Jennifer Lippincott-Schwartz has pioneered the use of green fluorescent protein technology to analyze the spatio-temporal behavior and dynamic interactions of molecules in cells. These approaches have helped to change the conventional 'static' view of protein distribution and function in cells to a more dynamic view that integrates information on protein localization, concentration, diffusion and interactions that are indiscernible from protein sequences and in vitro biochemical experiments alone.
Dr Lippincott-Schwartz's projects cover a vast range of cell biological topics, including protein transport and the cytoskeleton, organelle assembly and disassembly, and the generation of cell polarity. She created the photoactivatable GFP, and with Eric Betzig co-developed the superresolution imaging technique of photoactivated localization microscopy (PALM), which enables visualization of molecule distributions at high density at the nano-scale. She introduced various PALM implementations to track single molecules, measure protein cluster patterns, perform multicolor labeling, count single molecules and measure receptor stoichiometry. She employed superresolution imaging to identify and image various cellular structures, including HIV particles, acto-myosin contractile elements and dense matrices formed by ER tubules. More recently, she applied systems-level spectral imaging and analysis to reveal the organelle interactome.
Dr Lippincott-Schwartz is widely recognized for her many research accomplishments. She is an elected member of the National Academy of Sciences, the National Academy of Medicine, and the European Molecular Biology Organization. She is a fellow of the Biophysical Society, the Royal Microscopical Society, and the American Society of Cell Biology. Her honors and awards include the Pearse Prize of the Royal Microscopy Society, the Newcomb Cleveland Prize of the American Association for the Advancement of Science, the Van Deenen Medal, and the Feodor Lynen Medal. She is co-author of the textbook “Cell Biology” and is past President of the American Society of Cell Biology.

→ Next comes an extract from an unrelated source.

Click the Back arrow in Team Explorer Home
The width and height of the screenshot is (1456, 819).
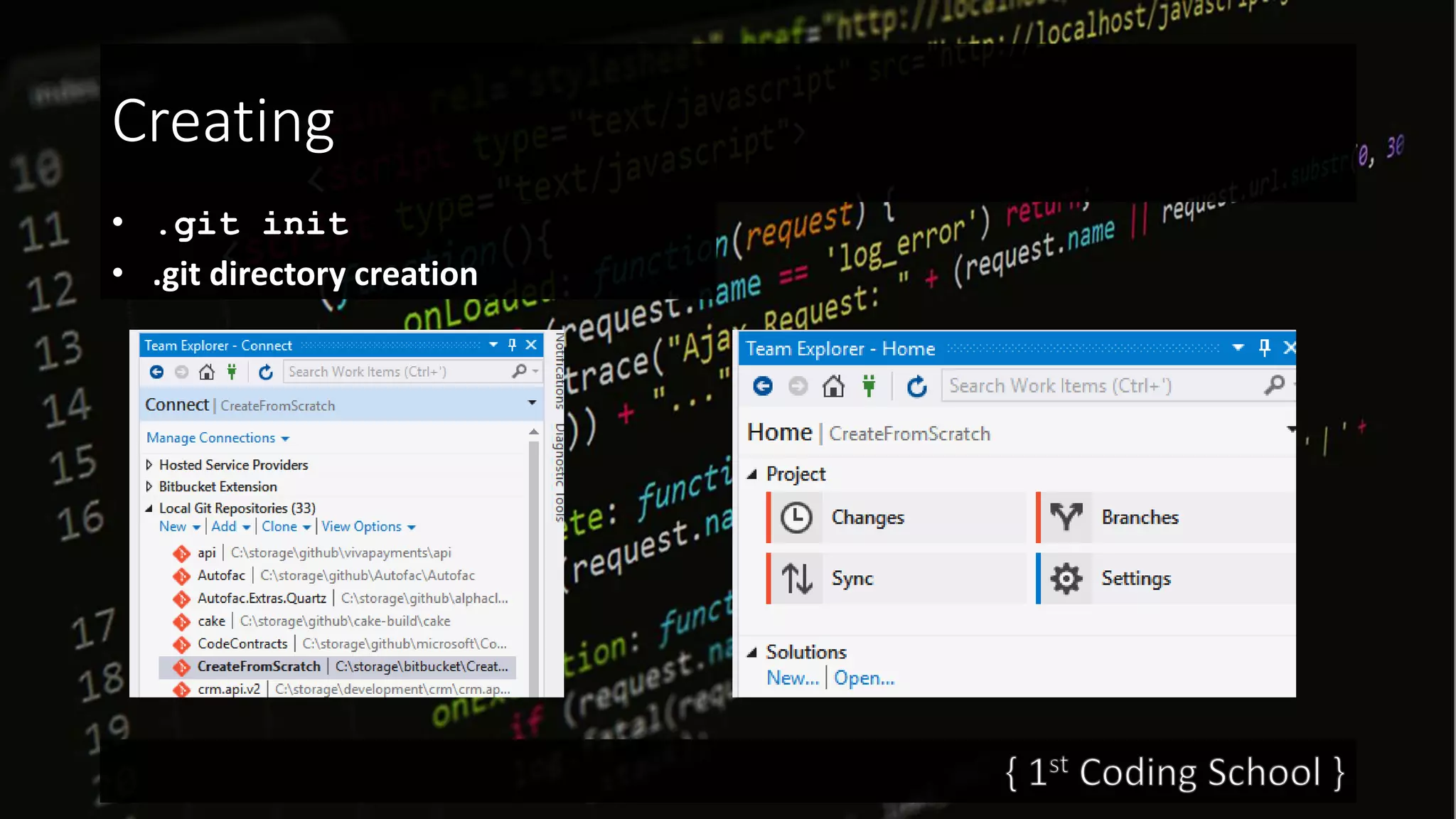[763, 386]
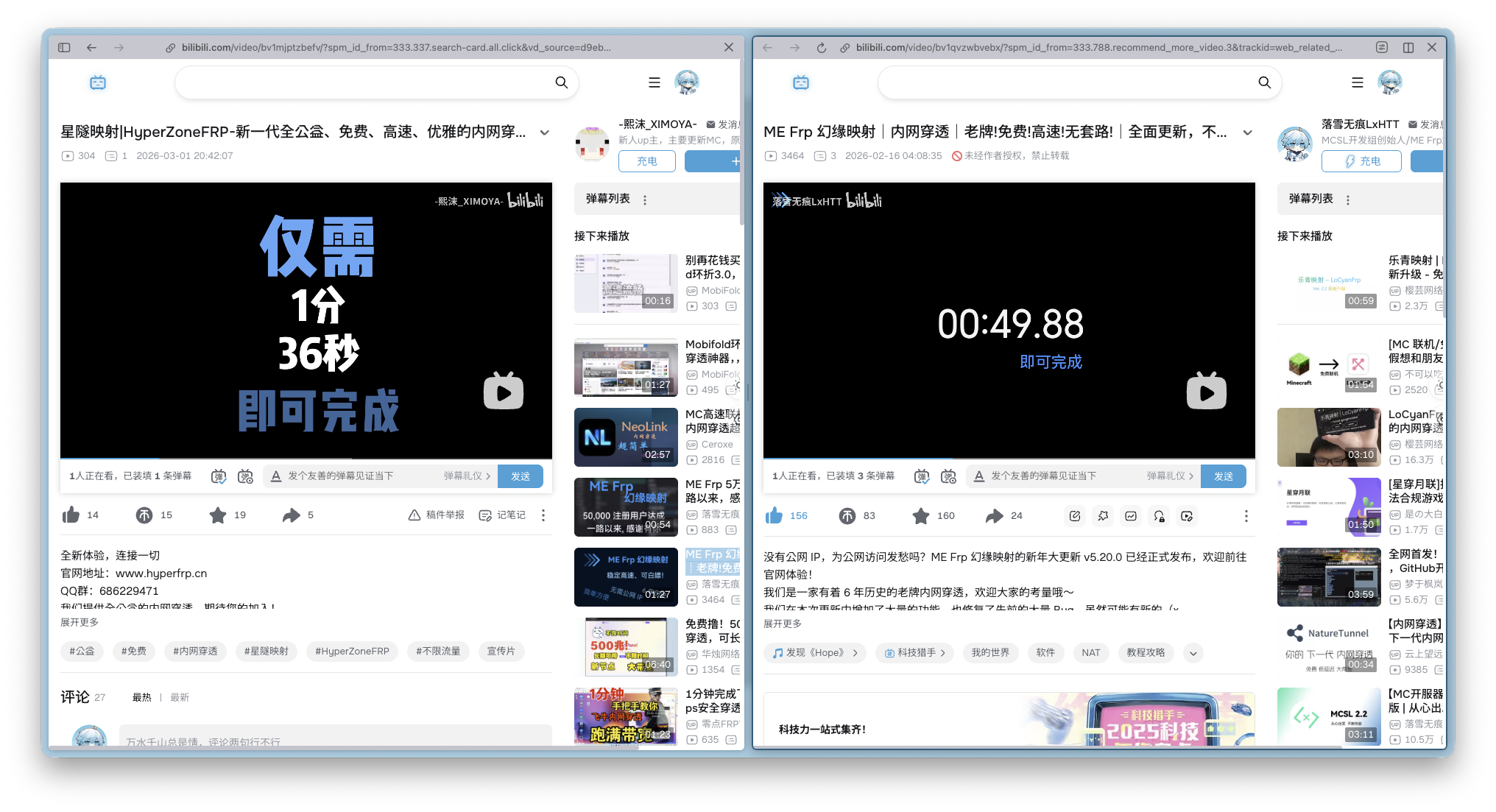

Dr Lippincott-Schwartz attended Swarthmore College and Stanford University before receiving her PhD in Biology from Johns Hopkins University. After doing post-doctoral work under Richard Klausner at the National Institutes of Health in Bethesda, Maryland, she established her own lab there where she became a Distinguished NIH Investigator and Chief of the Section on Organelle Biology in the Cell Biology and Metabolism Branch. In 2016, she moved to the HHMI – Janelia Research Campus as Group Leader.